Deux auteurs de revue ont indépendamment examiné tous les documents identifiés par la stratégie de recherche, appliqué les critères d'inclusion, évalué le risque de biais et extrait les données. Nous avons communiqué avec les auteurs des essais pour leur demander des renseignements supplémentaires au besoin. Les données dichotomiques ont été comparées à l'aide de risques relatifs (RR), les données de comptage sous forme de rapports des taux d'incidence (RTI) et les données continues sous forme de différences moyennes (DM). Nous avons présenté toutes les mesures de l'effet avec des intervalles de confiance (IC) à 95 %. Nous avons évalué la certitude des données probantes à l'aide de l'approche GRADE pour les principaux critères de jugement suivants : parasitémie périphérique maternelle à l'accouchement, épisodes cliniques de paludisme pendant la grossesse, paludisme placentaire, anémie maternelle à l'accouchement, faible poids à la naissance, avortements spontanés et mortinaissances, vertiges et vomissements.
Six essais menés entre 1987 et 2013 en Thaïlande (1), au Bénin (3), au Gabon (1), en Tanzanie (1), au Mozambique (2) et au Kenya (1) auprès de 8 192 femmes enceintes répondaient à nos critères d'inclusion.
Deux essais (portant sur 6 350 femmes enceintes non infectées par le VIH) ont comparé deux doses de méfloquine et deux doses de sulfadoxine-pyriméthamine administrées en TPIp. Deux autres essais portant sur 1 363 femmes infectées par le VIH ont comparé trois doses de méfloquine associée au cotrimoxazole en TPIp avec le cotrimoxazole seul. Un essai sur 140 femmes infectées par le VIH a comparé trois doses de méfloquine en TPIp avec le cotrimoxazole seul. Enfin, un essai portant sur 339 patientes dont le statut sérologique était inconnu a comparé la méfloquine prophylactique à un placebo.
Les participantes à l'étude comprenaient des femmes de toute gravidité et de tout âge (quatre essais) ou > 18 ans (deux essais). L'âge gestationnel au moment du recrutement était > 20 semaines (un essai), entre 16 et 28 semaines (trois essais) ou ≤ 28 semaines (deux essais). Deux des six essais ont mis en aveugle les participantes et le personnel, et un seul présentait un faible risque de biais de détection pour les critères en matière de sécurité.

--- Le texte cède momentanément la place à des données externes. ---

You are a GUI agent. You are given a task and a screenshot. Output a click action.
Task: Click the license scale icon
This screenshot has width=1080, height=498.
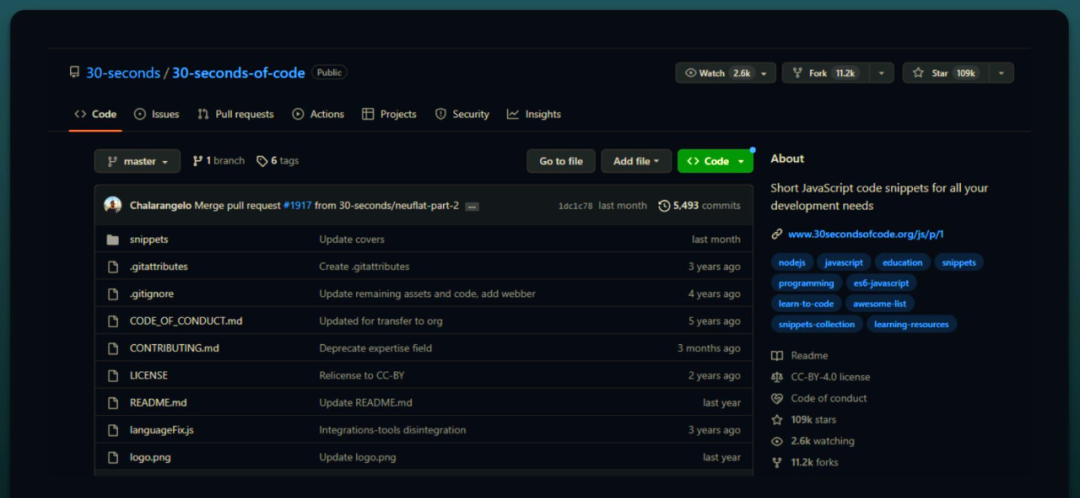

Comparée à la sulfadoxine-pyriméthamine, la méfloquine en TPIp entraîne une réduction de 35 % de la parasitémie périphérique maternelle à l'accouchement (RR 0,65, IC à 95 % : 0,48 à 0,86 ; 5 455 participantes, 2 études ; preuves de haute certitude) mais peut avoir peu ou pas d'effet sur les infections placentaires palustres (RR 1,04, IC à 95 % : 0,58 à 1,86 ; 4 668 participantes, 2 études ; preuves de faible certitude). La méfloquine entraîne peu ou pas de différence dans l'incidence des épisodes cliniques de paludisme pendant la grossesse (rapport des taux d'incidence (RTI) de 0,83, IC à 95 % de 0,65 à 1,05, 2 études ; preuves de haute certitude). La méfloquine a diminué l'anémie maternelle à l'accouchement (RR 0,84, IC à 95 % : 0,76 à 0,94 ; 5 469 participantes, 2 études ; preuves de certitude modérée). Les données montrent peu ou pas de différence dans les proportions de nourrissons de faible poids à la naissance (RR 0,95, IC à 95 % : 0,78 à 1,17 ; 5 641 participantes, 2 études ; preuves de haute certitude) et dans les taux de mortinaissance et d'avortement spontané (RR 1,20, IC à 95 % : 0,91 à 1,58 ; 6 219 participantes, 2 études ; statistique I2 = 0 % ; preuves de certitude modérée). La méfloquine en TPIp a entraîné une augmentation des vomissements liés au médicament (RR 4,76, IC à 95 % 4,13 à 5,49 ; 6 272 participantes, 2 études ; preuves de haute certitude) et des étourdissements (RR 4,21, IC à 95 % 3,36 à 5,27 ; 6 272 participantes, 2 études ; preuves de certitude modérée).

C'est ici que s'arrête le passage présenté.